Written exercise. Revise the records from the line holding "Image resolution: width=1676" through the end of the records, inclusive, replacing "slider" with "control" and changing nothing else. Leave the pictures out of your answer.

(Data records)
--------------------
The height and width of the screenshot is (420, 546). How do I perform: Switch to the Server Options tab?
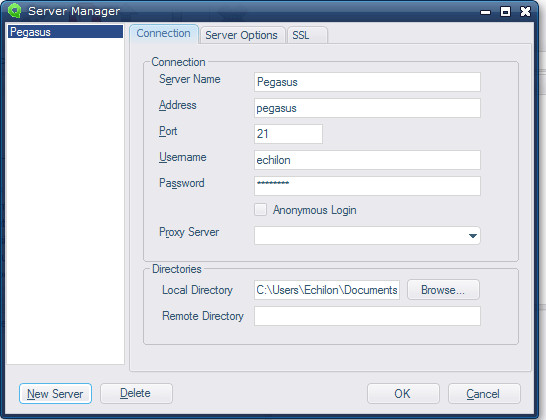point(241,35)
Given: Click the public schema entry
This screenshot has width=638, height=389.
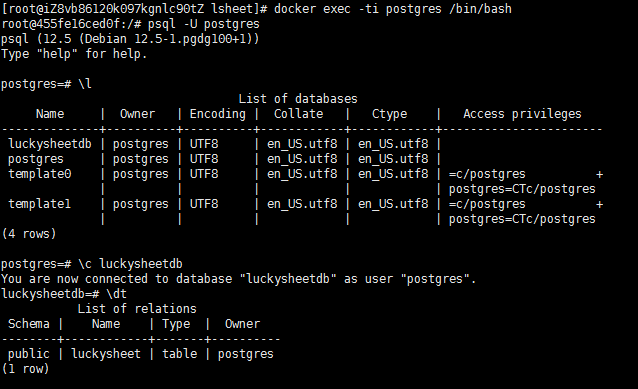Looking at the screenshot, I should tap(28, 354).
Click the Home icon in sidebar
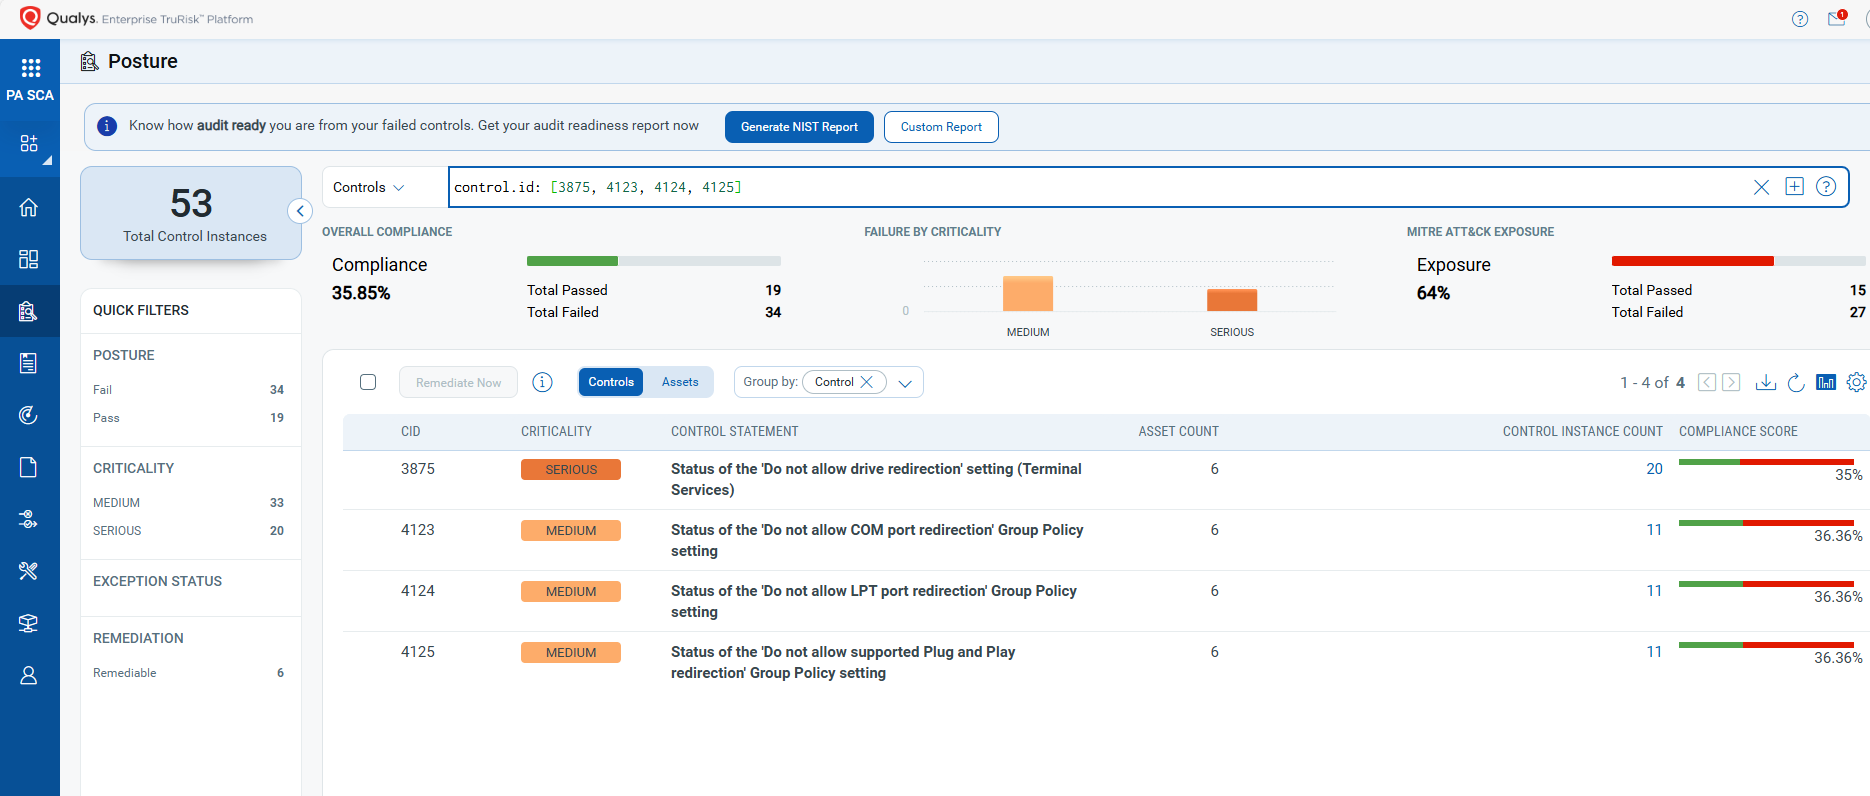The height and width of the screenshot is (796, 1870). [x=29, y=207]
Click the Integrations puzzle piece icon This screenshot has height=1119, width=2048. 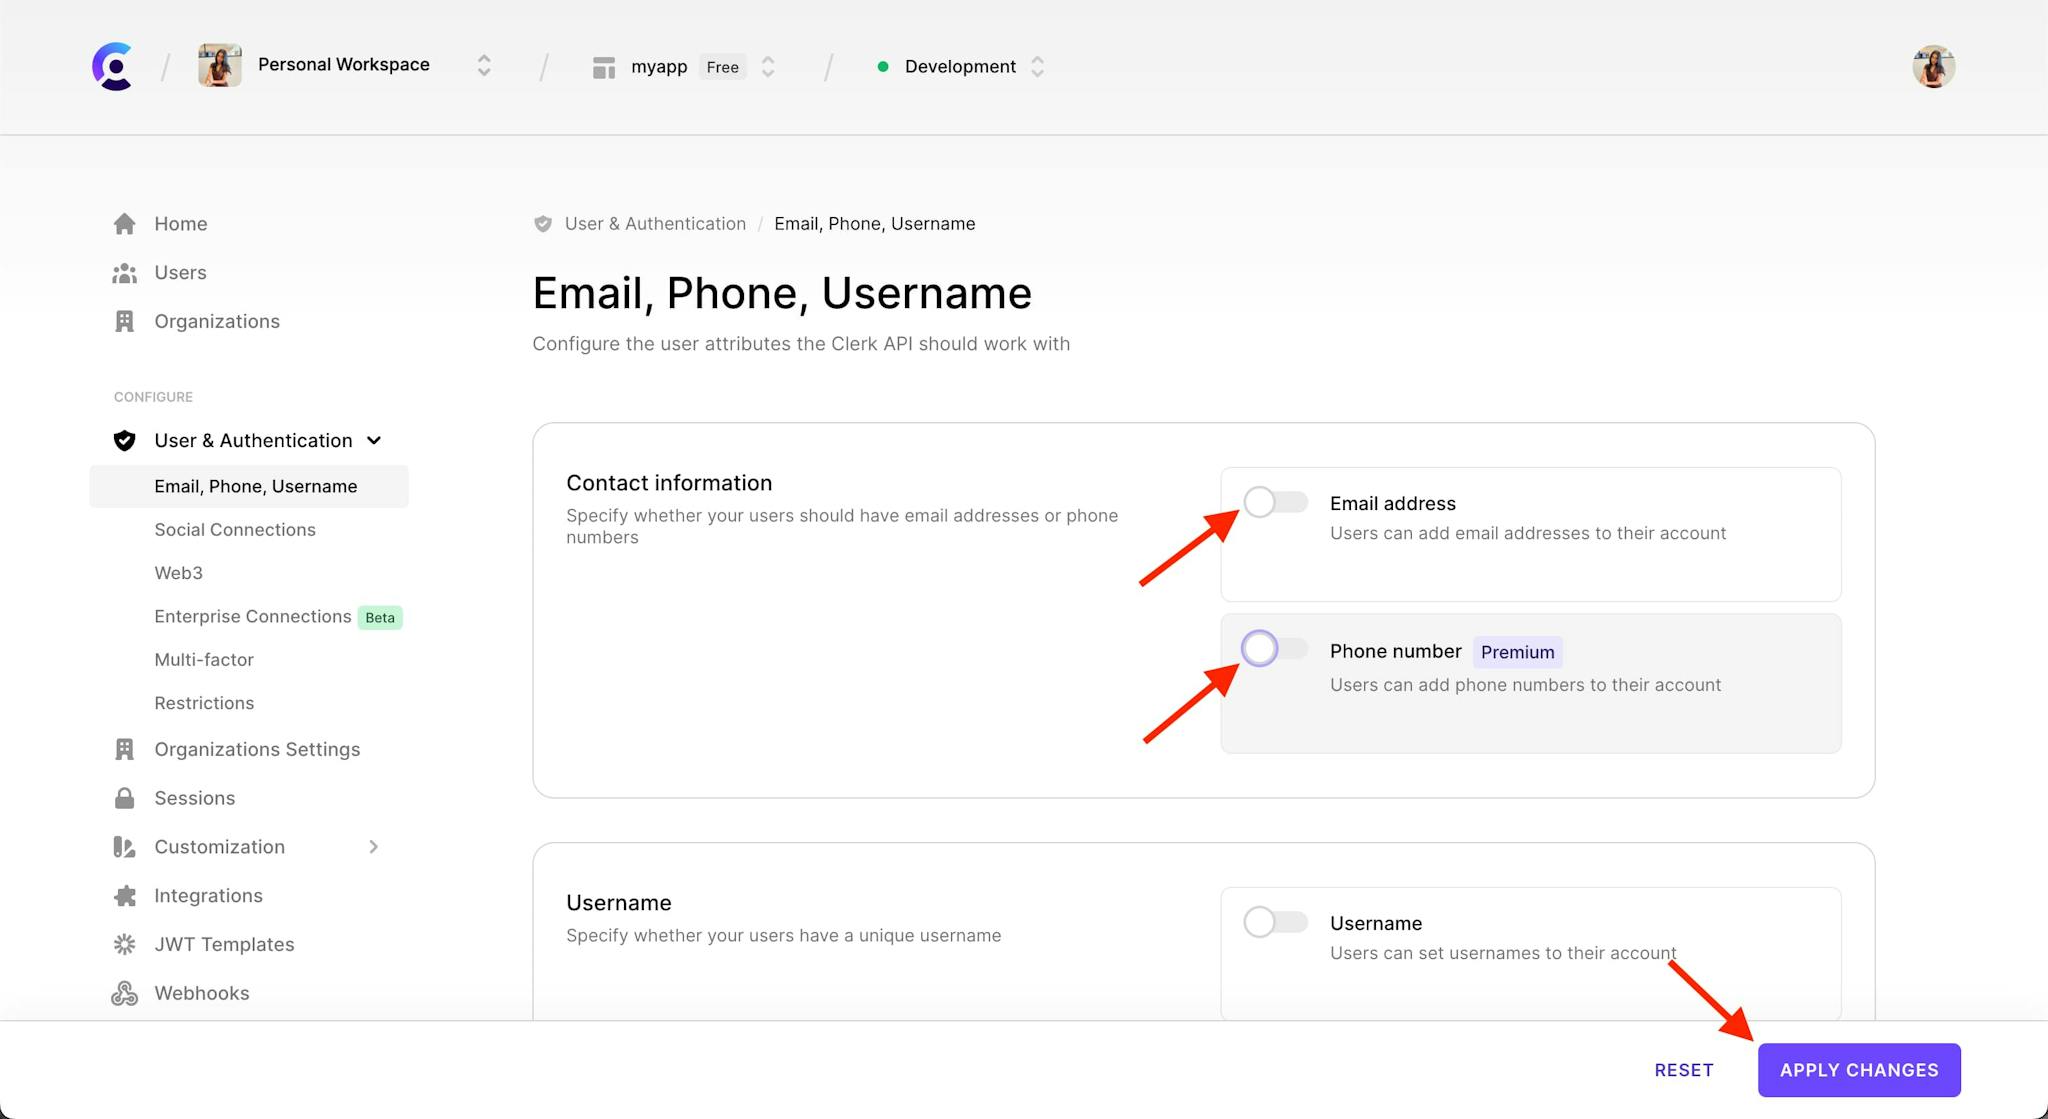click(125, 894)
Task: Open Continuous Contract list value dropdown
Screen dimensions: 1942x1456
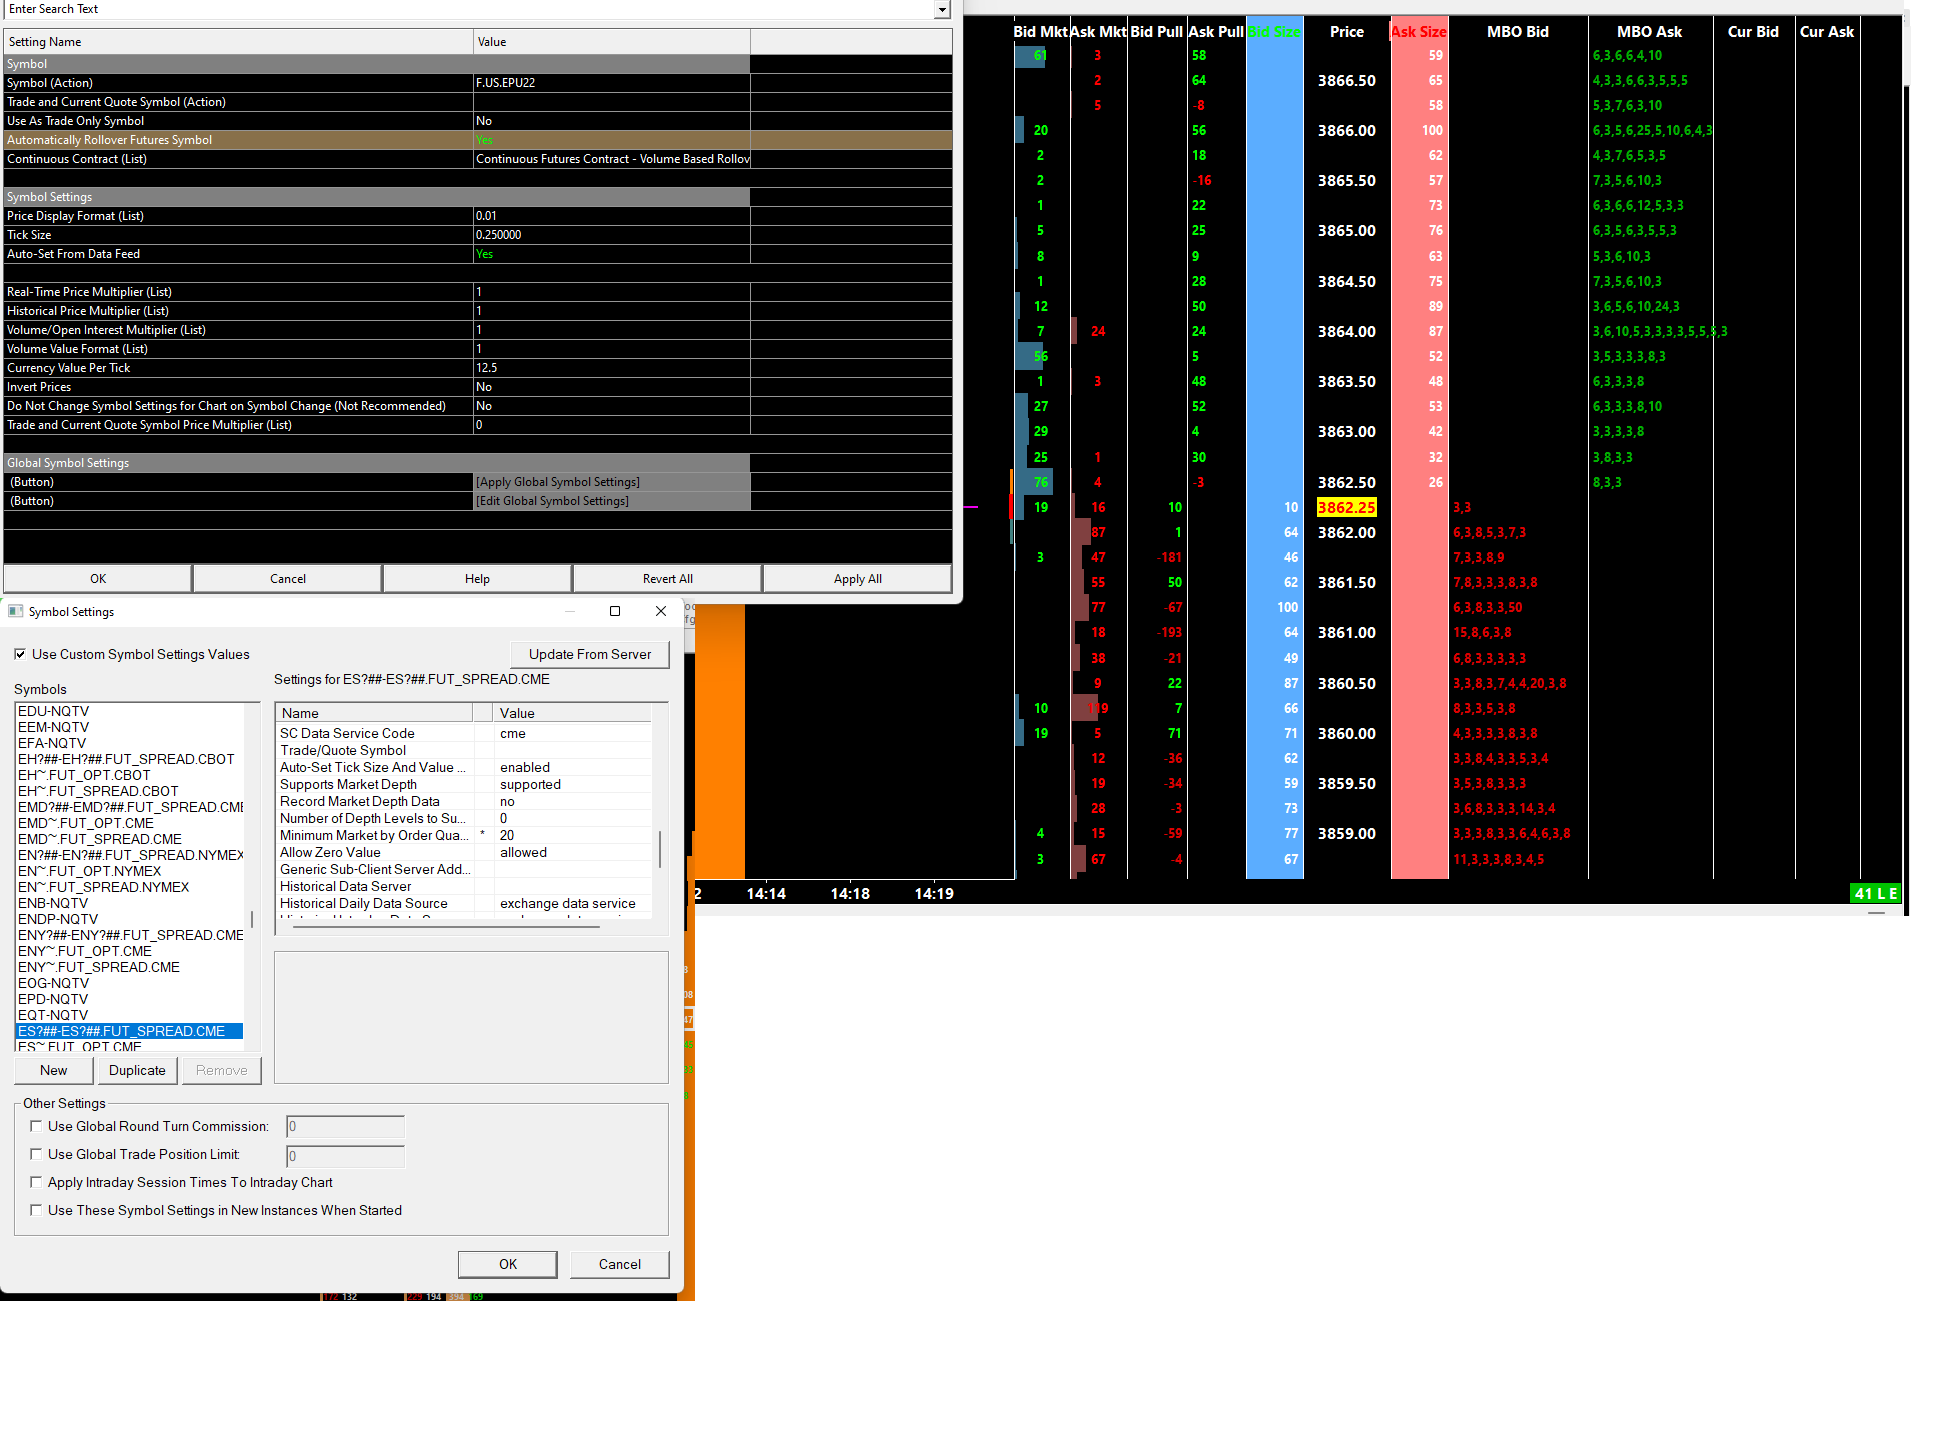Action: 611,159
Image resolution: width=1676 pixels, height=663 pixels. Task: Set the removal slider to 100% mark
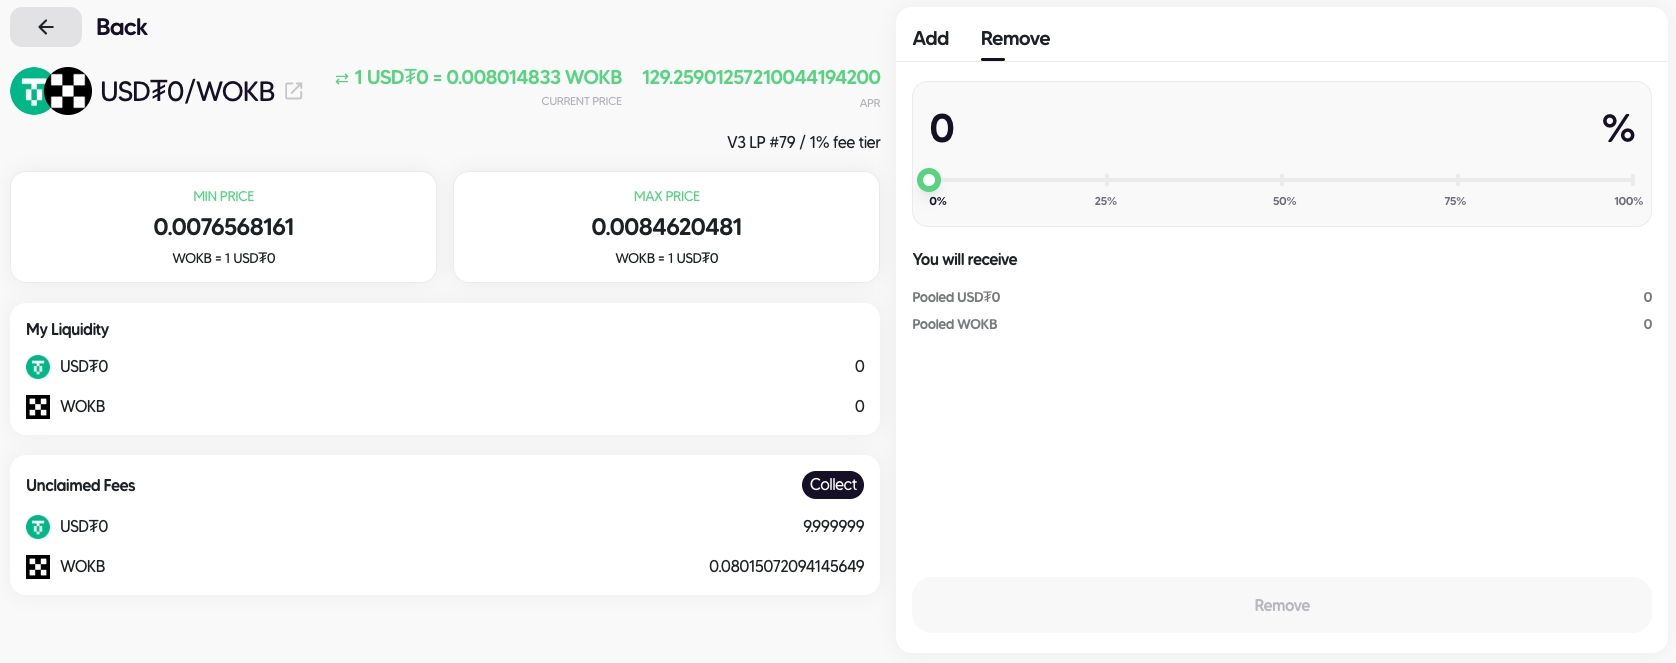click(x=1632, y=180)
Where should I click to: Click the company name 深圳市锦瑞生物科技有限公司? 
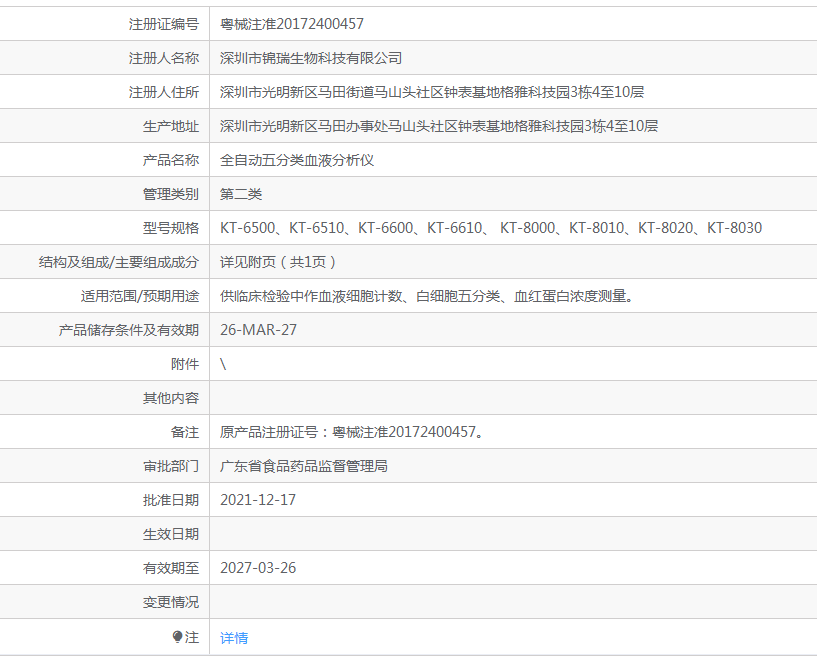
--------------------
Response to this task.
Image resolution: width=1676 pixels, height=663 pixels. Task: Set the removal control to 100% mark
click(x=1632, y=180)
Where should I click to: Click the company name 深圳市锦瑞生物科技有限公司? 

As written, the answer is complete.